ROME - Italy is under severe pressure from the European Union for its 2019 fiscal policies.

 In late September, the coalition revealed plans to set Italy’s budget deficit at 2.4 percent of GDP. This figure exceeds the 1.6 percent level for which the technocratic finance minister, Giovanni Tria had lobbied. It also generated tension within the EU since Italy’s debt stands at as much as 132 percent of GDP.

 EU Commissioners threatened to reject Rome’s budget proposal before receiving it. Jean-Claude Juncker said “we have to prevent Italy from being able to get a special treatment which, if everybody were to receive, would mean the end of the Euro.”

 However, the government faces a fundamental problem. Italy does not have an independent monetary policy to manage employment and demand.  Economic growth in the second quarter of 2018 continued to decline. It experienced an increase of less than 0.2 percent in GDP from an already stagnant pace.

 Household spending was low. Retail sales were in decline due to high unemployment and low income. Italy has the third-largest unemployment rate in the Euro area and as many as 11 percent of the population live below the poverty line. The EU says that 30 percent of the Italian population is at risk of poverty and social exclusion.

 The government claims an export-led recovery is possible yet net exports made only a modest contribution to economic growth over the past three years. Industrial production from January to June dropped at an annual rate of 0.5 percent.

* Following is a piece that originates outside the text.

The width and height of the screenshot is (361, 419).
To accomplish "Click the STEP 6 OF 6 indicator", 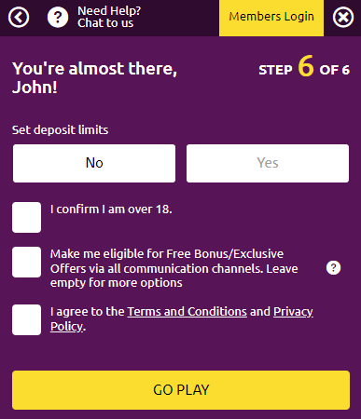I will tap(304, 66).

 By supporting the country’s economic activity, the Italian government may be able to arrest the financial downturn which some commentators believe to be inevitable.

 Furthermore Italy’s projected deficit is well within the Euro area budget rule. The formal deficit limit in the monetary union is three percent.

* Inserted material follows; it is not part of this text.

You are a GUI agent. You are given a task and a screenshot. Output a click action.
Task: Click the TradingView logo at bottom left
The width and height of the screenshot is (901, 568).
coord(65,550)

 However Italy’s debt ratio is already the second highest in the Eurozone, and there is a risk that the proposed budget would increase debt further. The government would be forced to borrow large sums of money. Valdis Dombrovskis, Vice President of the European Commission, cautioned Italy could face “sky-high interest rates” that could reduce disposable income and therefore limit growth in consumer spending. This would hinder economic growth.

 The coalition’s budget proposal is already influencing investors. According to data provider IHS Markit, more than 35 billion dollars of Italian bonds are out on loan, a whopping increase from 23 billion dollars last year. This underlines investors’ negative outlook upon the budget proposal.

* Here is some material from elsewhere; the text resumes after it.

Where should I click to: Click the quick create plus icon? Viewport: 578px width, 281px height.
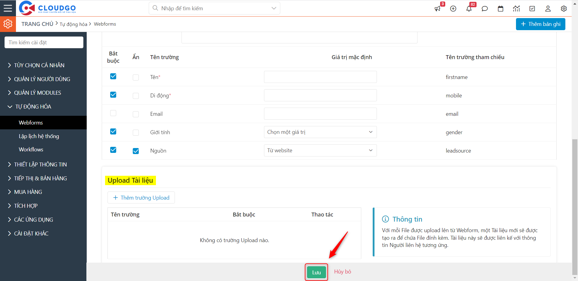453,8
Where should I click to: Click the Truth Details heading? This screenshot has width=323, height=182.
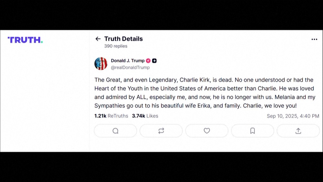(123, 39)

 Yet it is certainly open to the Government to maintain that a policy of fiscal austerity would not solve Italy’s debt crisis. It would simply prolong the perpetual state of decline in the Italian economy. The alternative, they say, is to adopt policies with the aim of reducing unemployment and poverty by supporting economic growth and infrastructure spending. This may be a risk, but, on this analysis, one worth taking.

 Italy, a country famed for its incomparable contribution to countless industries’ success worldwide, is trapped in a long-running economic crisis. It should be supported rather than attacked in its quest for economic revival and praised for willingness to take audacious steps to end poverty that could be a beacon for similar schemes throughout Europe.